Latest TE did have an on/off switch and it sometimes 'forgot' its setting. Cure was to hit on-off-on and it would remember. 

My 5470_1994 manual shows the 2 switch transmitter with the metal receiver. 
My 5470_1996 manual shows the 2 switch transmitter with the plastic receiver. 
My 55470 manual shows the 10 channel/10frequency pair of transmitters/receiver. 

Nowhere do I see the unit with the 0n-off switch, but my club does own one and it times out after 5 minutes for an automatic shutdown to save the batteries and this is when you must hit on-off-on to get back to the correct operation. 

PS, the first one (by my list) was a matched pair and does not work with the 10 channel/10 frequency transmitter or receiver, or the other 2 track unit.

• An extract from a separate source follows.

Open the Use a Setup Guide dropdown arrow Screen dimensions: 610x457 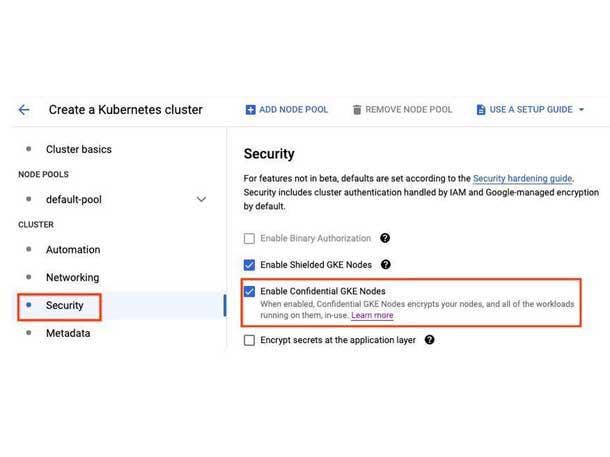pos(582,110)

And it is not the basic as the transmitter has the track switch and alpha keys. 

FYI frequencies used: (27mhz is citizens band radio frequencies) 
TX BOX BLACK GRAY 
ch 1 27.045 75.41 
ch 2 27.065 75.45 
ch 3 27.085 75.49 
ch 4 27.105 75.53 
ch 5 27.125 75.57 
ch 6 27.145 75.61 
ch 7 27.165 75.65 
ch 8 27.195 75.69 
ch 9 27.225 75.73 
ch10 27.255 75.77 
The TRACK # does not change the frequency.